[[ Records provided open ]]

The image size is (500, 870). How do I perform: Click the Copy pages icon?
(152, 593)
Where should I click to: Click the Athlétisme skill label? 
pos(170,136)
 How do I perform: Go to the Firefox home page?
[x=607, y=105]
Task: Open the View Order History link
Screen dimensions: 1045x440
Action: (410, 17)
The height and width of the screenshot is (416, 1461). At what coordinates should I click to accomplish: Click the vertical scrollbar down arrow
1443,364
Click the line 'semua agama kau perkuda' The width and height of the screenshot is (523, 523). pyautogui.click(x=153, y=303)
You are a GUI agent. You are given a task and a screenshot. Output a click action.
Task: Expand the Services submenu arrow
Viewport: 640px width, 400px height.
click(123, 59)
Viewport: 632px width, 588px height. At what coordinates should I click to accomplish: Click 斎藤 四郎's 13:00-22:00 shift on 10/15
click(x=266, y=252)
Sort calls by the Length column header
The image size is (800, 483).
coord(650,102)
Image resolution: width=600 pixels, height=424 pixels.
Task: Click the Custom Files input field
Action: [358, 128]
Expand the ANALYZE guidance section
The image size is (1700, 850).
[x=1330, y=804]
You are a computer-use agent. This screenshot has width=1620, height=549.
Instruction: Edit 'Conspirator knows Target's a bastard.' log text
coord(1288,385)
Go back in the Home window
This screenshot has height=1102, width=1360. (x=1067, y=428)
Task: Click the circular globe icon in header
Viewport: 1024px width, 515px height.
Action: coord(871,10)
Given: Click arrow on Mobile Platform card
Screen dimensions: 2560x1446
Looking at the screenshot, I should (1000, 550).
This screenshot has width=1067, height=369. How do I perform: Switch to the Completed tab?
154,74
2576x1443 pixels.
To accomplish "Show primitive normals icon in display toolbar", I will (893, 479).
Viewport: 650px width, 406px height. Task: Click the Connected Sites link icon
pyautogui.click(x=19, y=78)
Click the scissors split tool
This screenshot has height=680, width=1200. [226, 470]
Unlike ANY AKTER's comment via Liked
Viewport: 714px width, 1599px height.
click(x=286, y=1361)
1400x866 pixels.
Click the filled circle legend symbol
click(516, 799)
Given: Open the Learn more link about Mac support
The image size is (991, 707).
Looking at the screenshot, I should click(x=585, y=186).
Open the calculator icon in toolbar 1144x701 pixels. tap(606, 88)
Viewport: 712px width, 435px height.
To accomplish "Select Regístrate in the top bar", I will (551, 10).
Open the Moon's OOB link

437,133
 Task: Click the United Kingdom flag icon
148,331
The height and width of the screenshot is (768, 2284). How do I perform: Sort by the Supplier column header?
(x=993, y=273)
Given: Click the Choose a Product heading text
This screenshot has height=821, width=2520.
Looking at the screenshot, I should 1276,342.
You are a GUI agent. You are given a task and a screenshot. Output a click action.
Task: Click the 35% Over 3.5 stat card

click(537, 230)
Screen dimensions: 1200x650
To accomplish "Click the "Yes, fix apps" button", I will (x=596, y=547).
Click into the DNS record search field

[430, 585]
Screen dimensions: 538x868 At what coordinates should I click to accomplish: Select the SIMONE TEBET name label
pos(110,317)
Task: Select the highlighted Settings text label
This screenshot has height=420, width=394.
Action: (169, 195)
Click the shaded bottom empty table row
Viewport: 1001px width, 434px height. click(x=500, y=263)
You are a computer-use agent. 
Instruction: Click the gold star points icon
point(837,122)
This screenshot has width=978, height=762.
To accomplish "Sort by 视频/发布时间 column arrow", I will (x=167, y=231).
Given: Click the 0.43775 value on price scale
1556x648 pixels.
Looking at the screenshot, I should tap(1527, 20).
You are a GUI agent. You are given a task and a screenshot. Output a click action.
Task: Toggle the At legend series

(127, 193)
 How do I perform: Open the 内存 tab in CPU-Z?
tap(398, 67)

[[ Records provided closed ]]

Copy every entry exactly, missing none.

• _Solution to this task_:
The image size is (500, 870). How do I perform: Click the Copy pages icon?
(152, 593)
Where should I click to: Click the Athlétisme skill label? 
pos(170,136)
 How do I perform: Go to the Firefox home page?
[x=607, y=105]
Task: Open the View Order History link
Screen dimensions: 1045x440
Action: (410, 17)
The height and width of the screenshot is (416, 1461). At what coordinates should I click to accomplish: Click the vertical scrollbar down arrow
1443,364
Click the line 'semua agama kau perkuda' The width and height of the screenshot is (523, 523). pyautogui.click(x=153, y=303)
You are a GUI agent. You are given a task and a screenshot. Output a click action.
Task: Expand the Services submenu arrow
Viewport: 640px width, 400px height.
click(123, 59)
Viewport: 632px width, 588px height. At what coordinates should I click to accomplish: Click 斎藤 四郎's 13:00-22:00 shift on 10/15
click(x=266, y=252)
Sort calls by the Length column header
The image size is (800, 483).
coord(650,102)
Image resolution: width=600 pixels, height=424 pixels.
Task: Click the Custom Files input field
Action: [358, 128]
Expand the ANALYZE guidance section
The image size is (1700, 850).
[x=1330, y=804]
You are a computer-use agent. This screenshot has width=1620, height=549.
Instruction: Edit 'Conspirator knows Target's a bastard.' log text
coord(1288,385)
Go back in the Home window
This screenshot has height=1102, width=1360. (x=1067, y=428)
Task: Click the circular globe icon in header
Viewport: 1024px width, 515px height.
Action: coord(871,10)
Given: Click arrow on Mobile Platform card
Screen dimensions: 2560x1446
Looking at the screenshot, I should (1000, 550).
This screenshot has width=1067, height=369. How do I perform: Switch to the Completed tab?
154,74
2576x1443 pixels.
To accomplish "Show primitive normals icon in display toolbar", I will (893, 479).
Viewport: 650px width, 406px height. Task: Click the Connected Sites link icon
pyautogui.click(x=19, y=78)
Click the scissors split tool
This screenshot has height=680, width=1200. [226, 470]
Unlike ANY AKTER's comment via Liked
Viewport: 714px width, 1599px height.
click(x=286, y=1361)
1400x866 pixels.
Click the filled circle legend symbol
click(516, 799)
Given: Open the Learn more link about Mac support
The image size is (991, 707).
Looking at the screenshot, I should click(x=585, y=186).
Open the calculator icon in toolbar 1144x701 pixels. tap(606, 88)
Viewport: 712px width, 435px height.
To accomplish "Select Regístrate in the top bar", I will (551, 10).
Open the Moon's OOB link

437,133
 Task: Click the United Kingdom flag icon
148,331
The height and width of the screenshot is (768, 2284). How do I perform: Sort by the Supplier column header?
(x=993, y=273)
Given: Click the Choose a Product heading text
This screenshot has height=821, width=2520.
Looking at the screenshot, I should 1276,342.
You are a GUI agent. You are given a task and a screenshot. Output a click action.
Task: Click the 35% Over 3.5 stat card

click(537, 230)
Screen dimensions: 1200x650
To accomplish "Click the "Yes, fix apps" button", I will (x=596, y=547).
Click into the DNS record search field

[430, 585]
Screen dimensions: 538x868 At what coordinates should I click to accomplish: Select the SIMONE TEBET name label
pos(110,317)
Task: Select the highlighted Settings text label
This screenshot has height=420, width=394.
Action: (169, 195)
Click the shaded bottom empty table row
Viewport: 1001px width, 434px height. click(x=500, y=263)
You are a computer-use agent. 
Instruction: Click the gold star points icon
point(837,122)
This screenshot has width=978, height=762.
To accomplish "Sort by 视频/发布时间 column arrow", I will (x=167, y=231).
Given: Click the 0.43775 value on price scale
1556x648 pixels.
Looking at the screenshot, I should tap(1527, 20).
You are a GUI agent. You are given a task and a screenshot. Output a click action.
Task: Toggle the At legend series

(127, 193)
 How do I perform: Open the 内存 tab in CPU-Z?
tap(398, 67)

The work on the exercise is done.